##### Material for this task

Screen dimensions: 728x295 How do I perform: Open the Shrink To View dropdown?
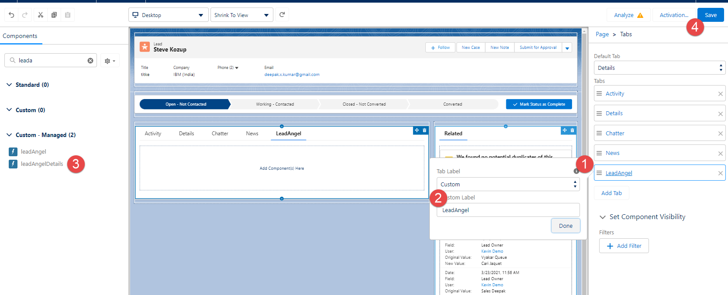point(242,15)
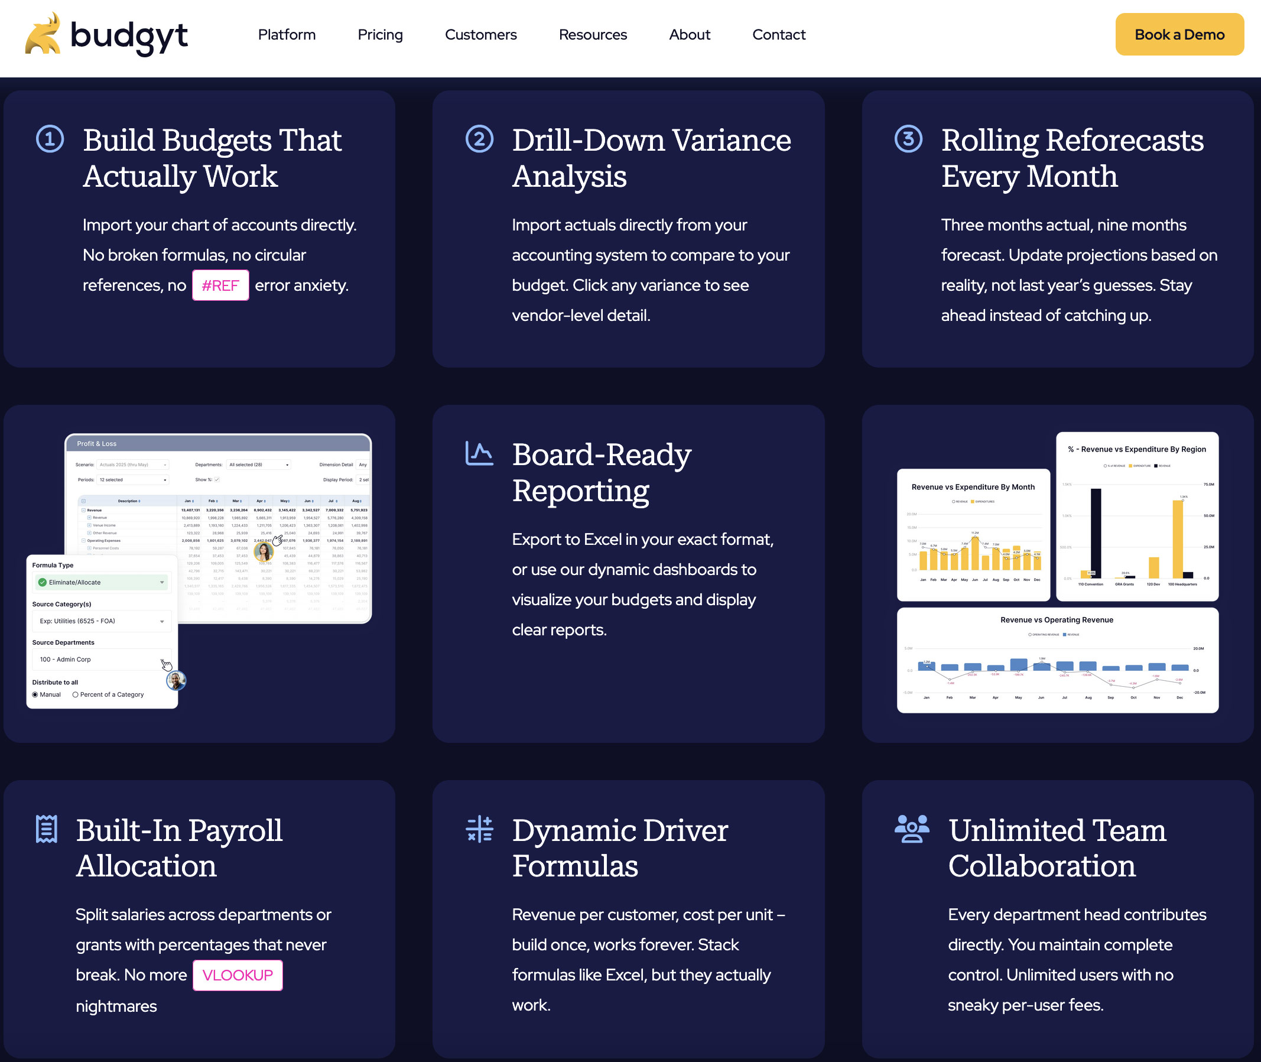Click the team collaboration people icon
Screen dimensions: 1261x1062
click(911, 829)
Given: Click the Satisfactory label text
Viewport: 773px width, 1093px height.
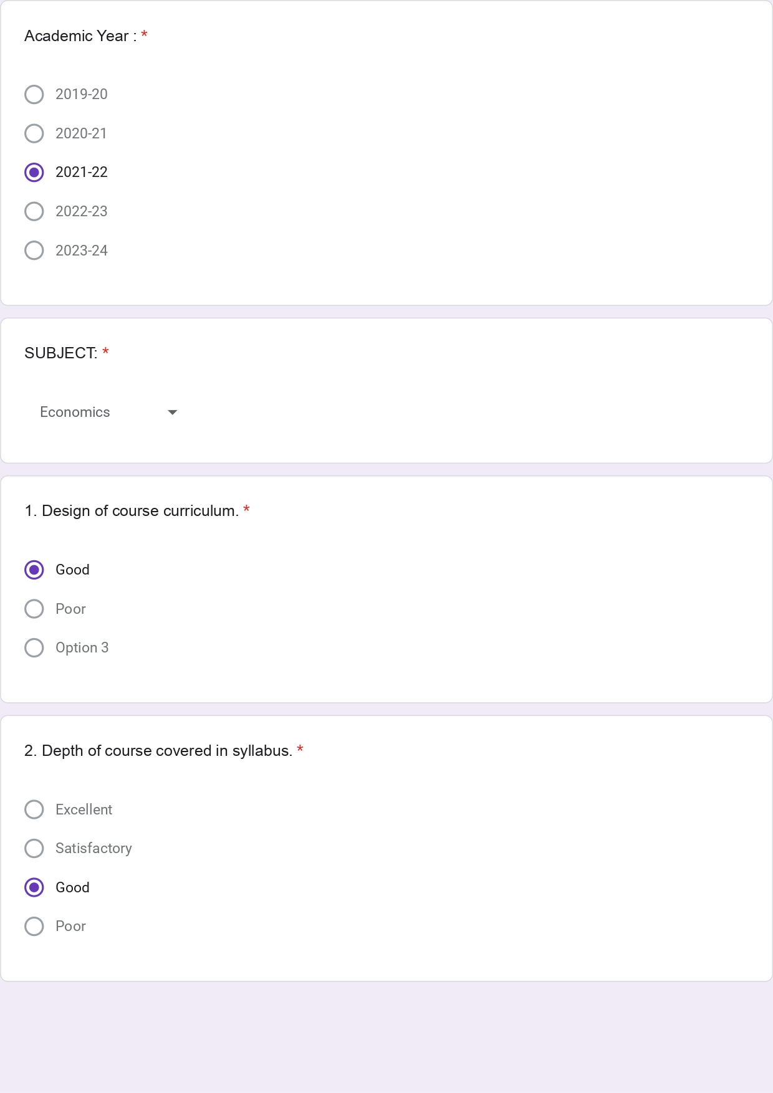Looking at the screenshot, I should [x=94, y=848].
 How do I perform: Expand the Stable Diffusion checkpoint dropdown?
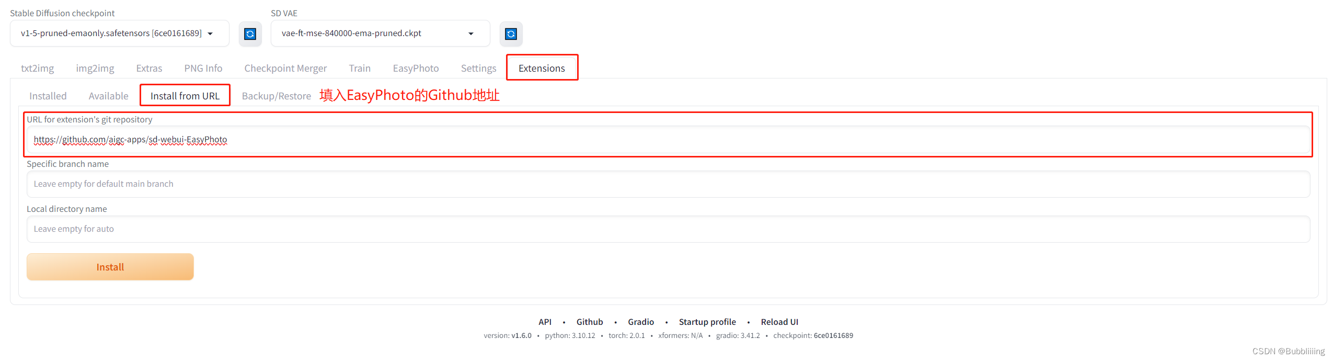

##########

= To be done =
Rewrite all the rows above with "dropdown" switched to "menu" and nothing else changed. Leave the pictures out.

= Solution for this task =
Screen dimensions: 728x295 How do I perform: Open the Shrink To View menu?
point(242,15)
Click the team collaboration people icon
Screen dimensions: 1261x1062
click(911, 829)
Given: Click the Satisfactory label text
Viewport: 773px width, 1093px height.
Looking at the screenshot, I should [x=94, y=848].
 How do I perform: Expand the Stable Diffusion checkpoint menu?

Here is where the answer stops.